In response to the disproportionate amount of minorities in the United States prison system’s inmate population, particularly those from the Latino community, visual artist and Temple art professor Pepon Osorio crafted Badge of Honor in 1995. The art installation piece invites viewers to look into two rooms: the bedroom of a teenage boy and an adjacent
prison cell of his incarcerated father. A conversation between the father and son is projected on the walls of each room.
“The piece in itself proves that a work of art and the issues in this piece are still prevalent today,” Osorio said. ” . . . Art has this kind of [infinite] reality that can be effective many, many years from now.”
Now, nine of Osorio’s students are attempting to capture the stories of seven local Philadelphia families who have in some way been affected by incarceration. The students are creating their own installation pieces.
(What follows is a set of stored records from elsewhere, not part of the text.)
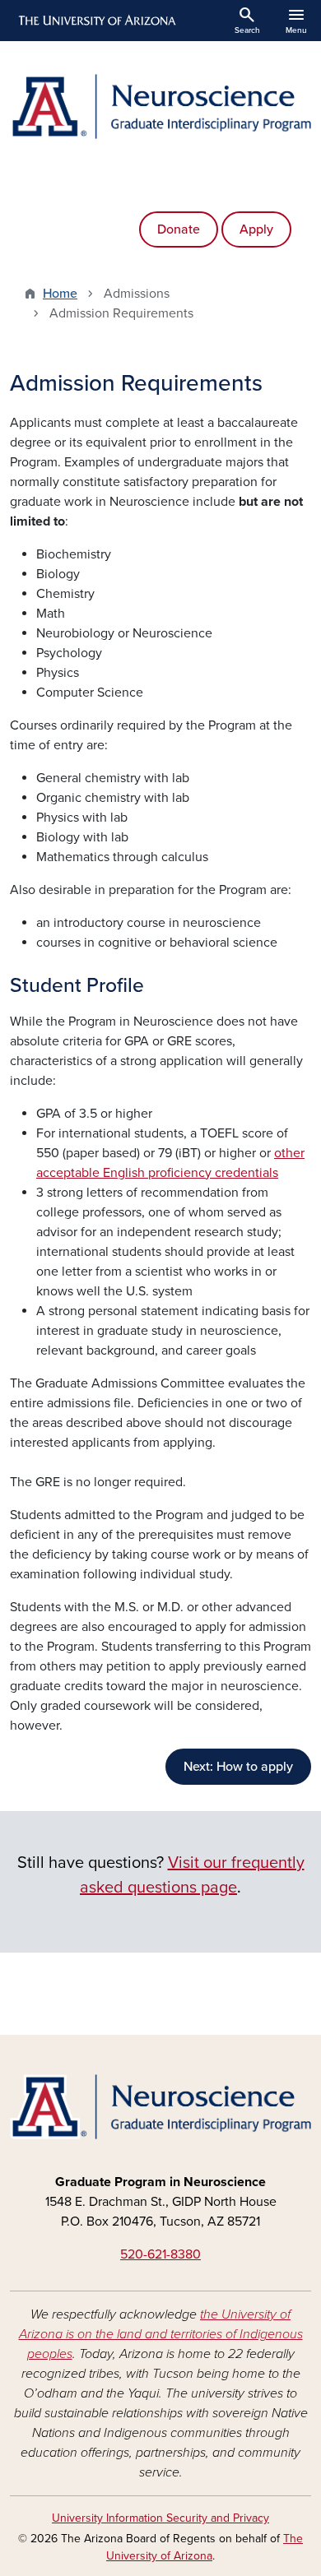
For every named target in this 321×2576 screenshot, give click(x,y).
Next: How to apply (238, 1766)
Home (60, 293)
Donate (178, 229)
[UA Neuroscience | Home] (160, 106)
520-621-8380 (160, 2254)
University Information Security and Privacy (160, 2518)
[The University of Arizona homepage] (96, 20)
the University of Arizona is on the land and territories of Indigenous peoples (161, 2334)
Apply (256, 229)
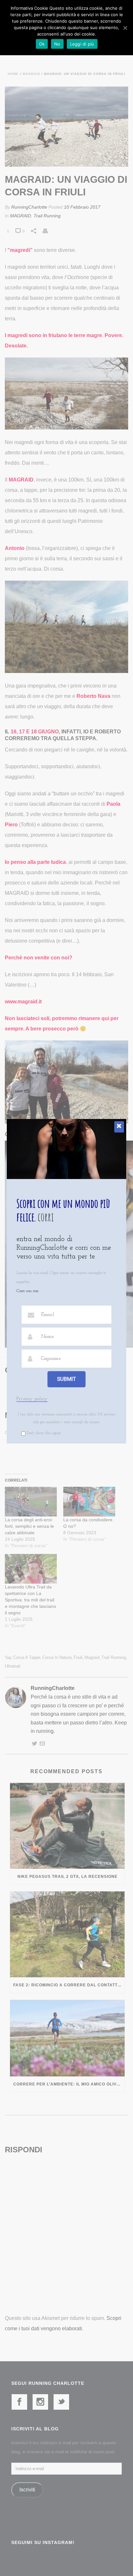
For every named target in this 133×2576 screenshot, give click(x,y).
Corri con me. (27, 1290)
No (57, 44)
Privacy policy (31, 1399)
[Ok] (125, 28)
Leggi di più (82, 44)
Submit (66, 1379)
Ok (42, 44)
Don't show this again (44, 1433)
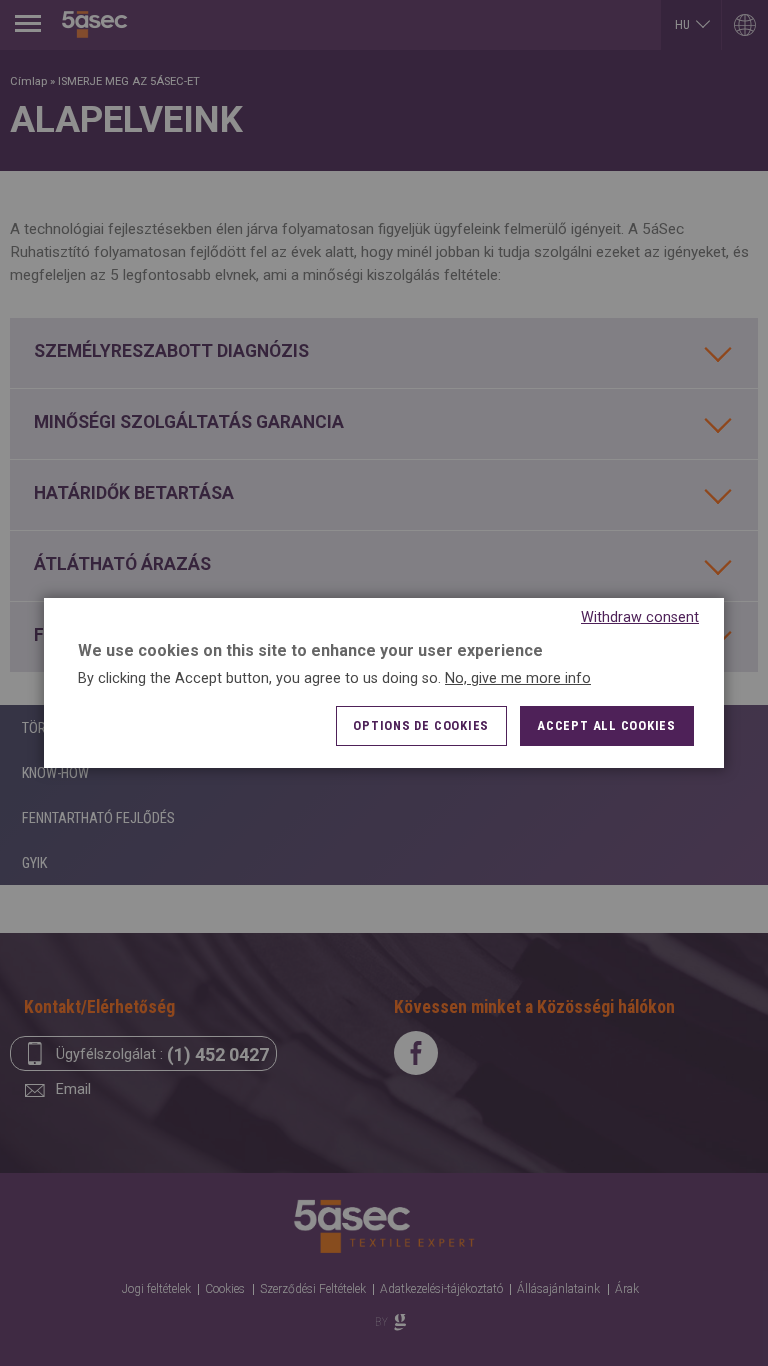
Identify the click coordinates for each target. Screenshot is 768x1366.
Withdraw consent (640, 617)
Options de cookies (421, 725)
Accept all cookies (606, 725)
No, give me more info (518, 678)
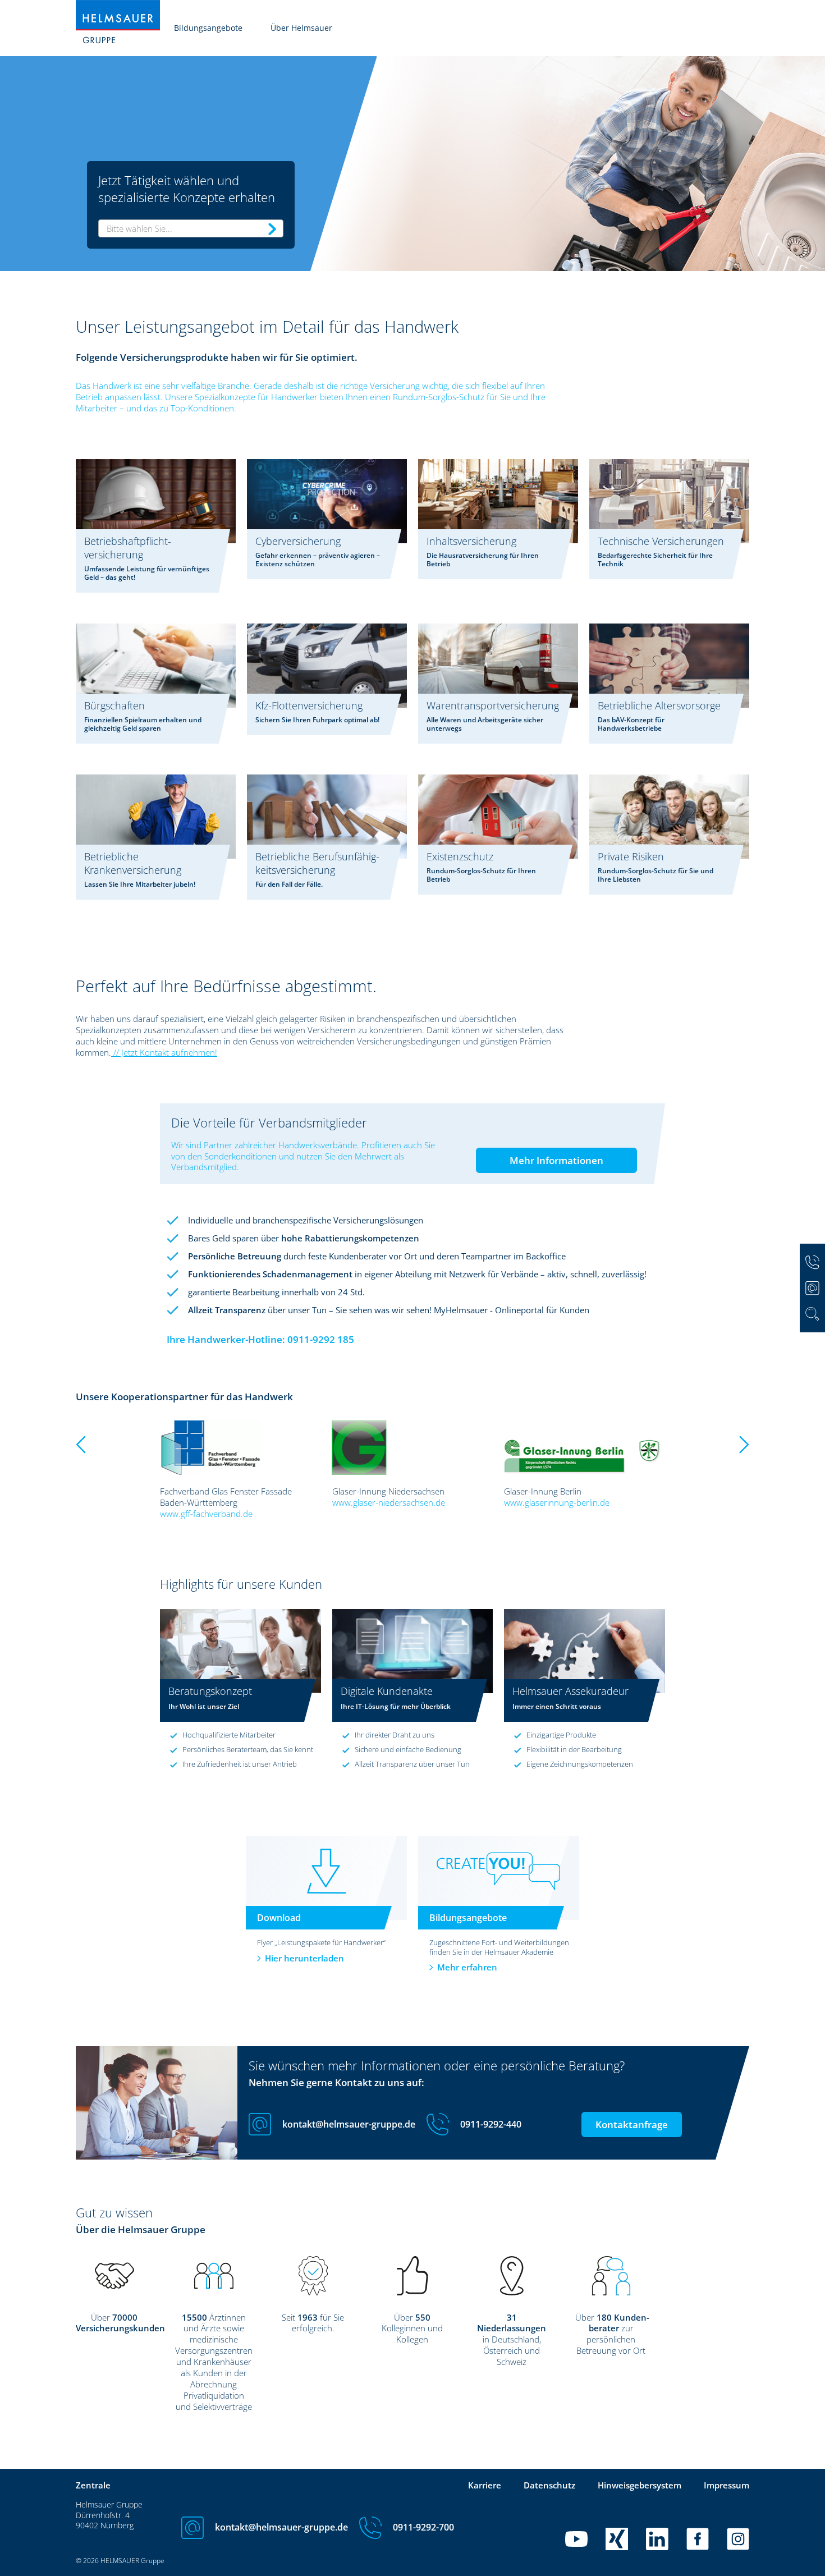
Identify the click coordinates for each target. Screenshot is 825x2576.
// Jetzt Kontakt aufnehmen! (164, 1052)
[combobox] (190, 228)
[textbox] (191, 228)
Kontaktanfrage (631, 2124)
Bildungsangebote (208, 27)
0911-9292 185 (320, 1339)
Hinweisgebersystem (639, 2485)
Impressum (726, 2485)
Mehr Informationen (556, 1160)
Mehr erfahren (467, 1967)
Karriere (484, 2485)
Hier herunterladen (304, 1958)
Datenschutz (549, 2485)
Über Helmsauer (301, 27)
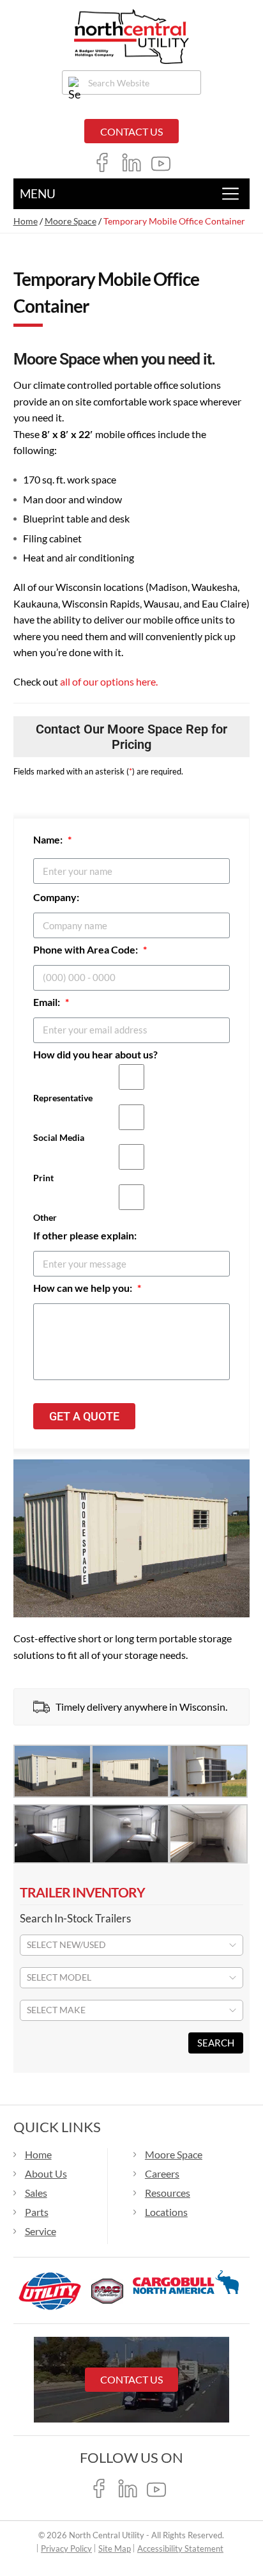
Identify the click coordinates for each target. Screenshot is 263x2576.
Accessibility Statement (180, 2548)
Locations (166, 2212)
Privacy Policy (66, 2548)
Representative (63, 1097)
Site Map (114, 2548)
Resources (167, 2193)
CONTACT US (131, 131)
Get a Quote (84, 1416)
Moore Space (70, 221)
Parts (37, 2212)
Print (43, 1177)
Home (25, 221)
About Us (46, 2173)
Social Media (58, 1137)
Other (45, 1217)
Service (40, 2231)
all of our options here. (109, 681)
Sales (36, 2193)
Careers (162, 2173)
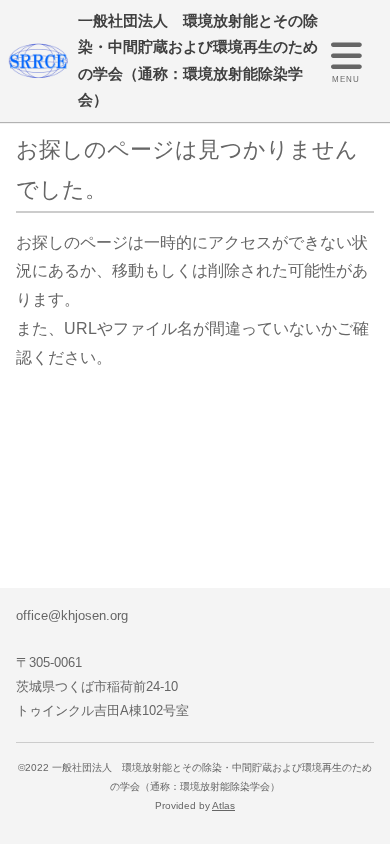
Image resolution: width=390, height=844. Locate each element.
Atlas (223, 805)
“Twelve years later, I am trying to bring this piece back to the community to find out how the community has responded to the issue of incarceration and where we are in relationship to that,” Osario said.
Titled “Badge of Honor: The Project,” the art collaboration project is a part of the Community Arts Partnership Program in the Tyler School of Art. Students worked closely with members of Las Gallas, a Philadelphia-based multi-disciplinary arts collective and the Centro Pedro Claver, Inc., a Latino community organization
based in North Philadelphia.
According to the Bureau of Justice Statistics, as of 2002, compared to their white counterparts at a rate of 649 per 100,000 people, Latino males are incarcerated at a rate of 1,740 per 100,000 citizens.
Photographs of students’ artwork, which were installed in the homes of the families they worked with, along with Osorio’s
original work were unveiled at the project’s opening ceremony last Thursday.
The exhibition is on display through June 8 at The Lighthouse, a historic settlement
house and multicultural community center in Kensington. During the opening ceremony, representatives of Las Galles and the Centro Pedro Claver, Inc., spoke about the effects of incarceration on the community and family life of Latinos in Philadelphia.
Art education major Michelle Mahabee told her assigned family’s story by making a quilt with pictures of the family’s history and images of inspiration.
“It was a tough process, but at the same time it was a learning process,” Mahabee
said, adding that she hopes students, even if they are not in the class, will become involved in the community.
“It’s a great way to realize that you relate to people – no matter what background you’re from, no matter where you grew up, no matter how old you are – that you honestly can relate to people,” she said.
A 15-year Kensington resident, Edgardo
Torres worked with two art students to install a piece in his home. Torres, who has been incarcerated before, said he believes the project can help many people in his community.
“I believe that the people who are here today can see that if we get everybody together, we can do a lot. We can spread the message,” he said. He hopes people will continue to talk about preventing incarceration after seeing the exhibit, he said.
“There is a parallel between all communities of color around the United States,” Osorio said. Even the issues, including incarceration, among minority communities across the country are reflective of each other, he added. With this in mind, the project tried to create a connection between the issues of incarceration in Latino communities and possible solutions, or lack thereof, to address the problem, Osorio said.
Osorio said the triangular relationship that he aimed to create between the father, son and the viewer in his original work was replicated through the interaction between his students, the mentors and the families involved. The relationships formed during the project were “as real as this can get,” Osorio said, adding he expects the bond between the students and families to last for a long time.